# Given problem:
In the excerpt on separation benefits, how long after the cure period ends does the Employee have to initiate a Separation from Service for Good Reason?

Entitlement to Benefits. The Employee shall be entitled to separation benefits as set forth in Section 3 below if the Employee incurs a Separation from Service from the Company that is (a) initiated by the Company for any reason other than Cause, death, or Disability, or (b) initiated by the Employee for Good Reason within 90 days following the expiration of the cure period afforded the Company to rectify the condition giving rise to Good Reason (a “Qualifying Termination”). If the Employee incurs a Separation from Service for any other reason, the Employee shall not be entitled to any payments or benefits hereunder.
3.
Separation Benefits. If the Employee incurs a Qualifying Termination, the benefits to which the Employee shall be entitled shall be determined as follows:
3.1
Prior to Change in Control. If the Qualifying Termination occurs prior to a Change in Control, and the Employee executes the Release in accordance with Section 3.4 below, the Company shall:
(a)
Pay to Employee a severance payment equal to one times the sum of:
(i)
the Employee’s Base Salary, plus
(ii)
the Annual Bonus Amount.

# Collected material:

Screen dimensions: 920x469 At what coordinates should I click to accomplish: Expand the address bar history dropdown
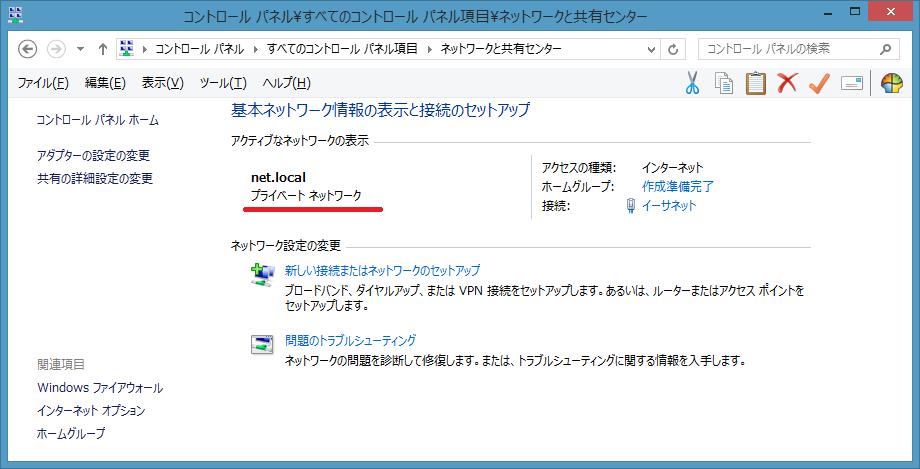coord(650,49)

# Output for this exercise:
Within 90 days following the expiration of the cure period.